旧東ドイツに位置するテューリンゲン州の州都エアフルト市内に3月、富士山の形状の石碑が建った。1997年に心臓移植を受け、昨年4月22日に65歳で死去したドイツの五輪金メダリスト、ハートヴィッヒ・ガウダーさんの墓に寄り添う「鎮魂の碑」。霊峰富士の登頂に挑んだ陸上競歩の元選手が「万人を健康の金メダリストに」と願った証しだ。 (上條憲也)

「私も登りたい、とガウダーさんが言って」。元大学講師の古賀和仁さん(76)=東京都目黒区=が、20年前の出会いを振り返る。2001年、欧州のクリスマス祭事資料集めで現地を訪れ、地元の人からたまたま「近くに住む元五輪選手と夕食でも」と招待された時のことだ。

1980年モスクワ五輪の陸上男子50キロ競歩を東ドイツ代表として制するなど活躍。引退後に大学で建築学を学び直した時、細菌感染から心臓病に。人工心臓での延命を経て、心臓移植が唯一の生きる道になった。

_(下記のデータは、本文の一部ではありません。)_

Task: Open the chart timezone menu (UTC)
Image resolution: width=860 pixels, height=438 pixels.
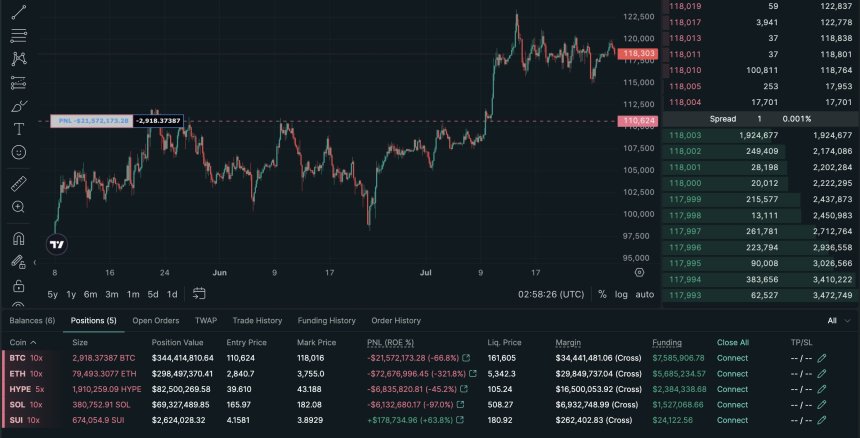Action: (551, 294)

夕食の席でとつとつと語るガウダーさん。回復後も活動的でありたい一方で「どう生きるか」と口にした。古賀さんがふと、出会った人にあげる手土産の絵皿を渡した。富士山が描かれ、日本人が古来あがめてきた霊峰と教えると「急に何かを思ったようだった」。

国家の代表として成績を追求した現役時代の栄光は過去もの。命をもらった「第2の人生」を大切な時間にしたいと考えてきた。ドイツでは臓器移植の啓発などで元サッカー選手のフランツ・ベッケンバウアー氏や元F 1レーサーのミヒエル・シューマッハー氏らと活動。自身のリハビリは現役時の知見から、心拍数を管理し最適な有酸素運動で歩き、循環器などを鍛えた。この運動法はパワーウオーキングと呼ばれるようになった。富士登山は2003年。山梨側の1合目から登り、翌朝に頂上で御来光を拝むと、下山後地元市民らによる歓迎式の場で、スポーツとしてのパワーウオークを教えた。「健康は勝ち取るもの」。来日を重ねながら、共感した古賀さんがつくったパワーウオーキングクラブ日本本部とともに各地に愛好者を増やしていった。

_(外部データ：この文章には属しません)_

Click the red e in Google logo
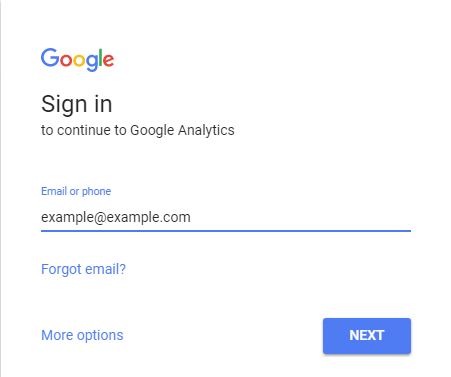 pyautogui.click(x=109, y=61)
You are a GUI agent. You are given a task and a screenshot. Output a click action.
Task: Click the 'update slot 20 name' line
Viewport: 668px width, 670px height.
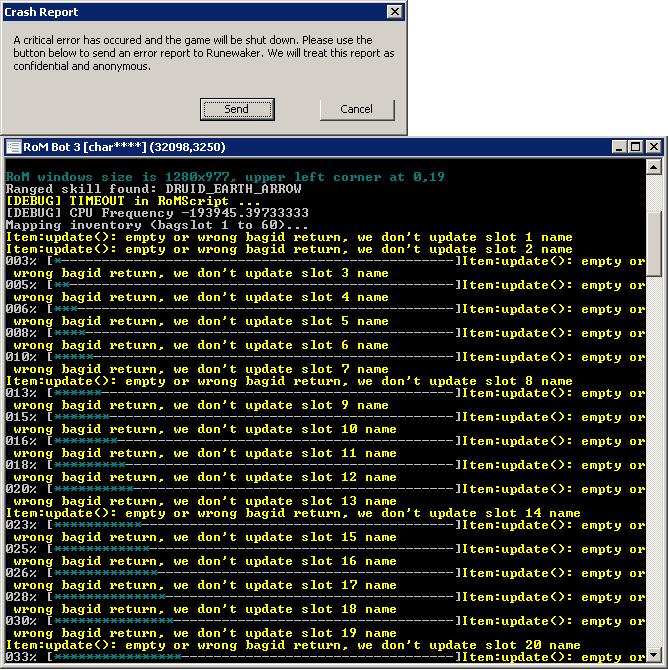click(292, 645)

「多くの人は手術をすると行動が消極的になり、だんだん社会から離れてしまう」と話す。古賀さんは十数年前、くしくも心臓の手術を経験した。だからこそ友人の強さが分かる。晩年のガウダーさんは腎臓にも負担がかかり、新型コロナウイルス禍で手術が延期されても弱音は吐かず。今夏の東京五輪に合わせた再来日も願っていたという。

古賀さんや愛好者らで寄付を集め、当初は霊園に桜を植樹する計画もコロナ禍で断念。代りに縦、横、高さ各約50センチの碑を置いた。古賀さんは、競技者の「不屈の精神」で歩き続けたガウダーさんの生き方が、コロナ禍の息苦しさの中でどう生きるかとも重なるといい「こんな時代でも怖がらず、ルールを守りながら立ち向かえ。彼ならそう言う」と代弁している。